For all his fame and accomplishments as a jurist and legal scholar, Holmes took the most pride from his service with the Harvard Regiment. Using his immense talents as a writer, he paid homage throughout his long life to his fellow Harvard men of the 20th Mass. One of the most quoted Memorial Day speeches ever given was a brilliant 1884 Holmes' address containing the phrase: "In our youth our hearts were touched with fire". This 1884 speech also contains touching tributes to fallen 20th Massachusetts comrades. Holmes' life-long wish was to be interred with his fellow soldiers at Arlington National Cemetery. When he was laid to rest in 1935, eight infantrymen raised their rifles and fired three volleys, one for each of the battles in which Holmes was wounded: Ball's Bluff, Antietam and Second Fredericksburg. Holmes' gravesite at Arlington rests under a tree, not far from another Massachusetts native, John F. Kennedy. The very top of Holmes' gravestone lists what this Supreme Court Justice and legal icon considered his greatest honor in life: "Captain and Brevet Colonel, 20th Mass. Volunteer Infantry". * "The Magnificent Yankee" is the title of a 1950 Hollywood movie about Holmes.

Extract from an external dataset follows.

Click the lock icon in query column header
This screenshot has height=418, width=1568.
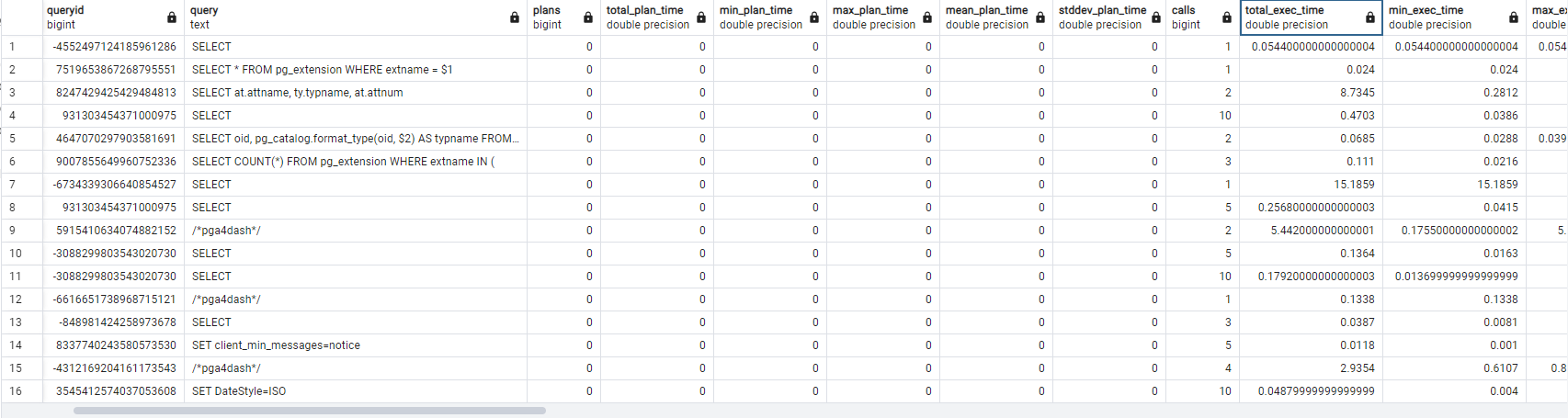tap(515, 17)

A Connection to “John Adams” on the 2008 HBO Mini-Series The wonderful HBO miniseries “John Adams” also features John Adam’s son, John Quincy Adams, another giant in American history. If we think these men and these events are far removed from our generation today, here is interesting historical trivia showing otherwise, involving an esteemed officer in the 20th Massachusetts.
In
the 1840s, a toddler of a prominent Boston family, enjoyed sitting in
the lap of John Quincy Adams, a family friend. This young boy was Oliver
Wendell Holmes, Jr. Holmes became an officer in the 20th
Massachusetts, and of course an American icon of the law. Still quite
lucid in his 90s, Oliver Wendell Holmes, Jr., told his reminiscences of
John Quincy Adams, and his grandmother’s recollection of the Battle of
Bunker Hill, to an astonished President-elect Franklin Roosevelt in
1932. Not so long ago.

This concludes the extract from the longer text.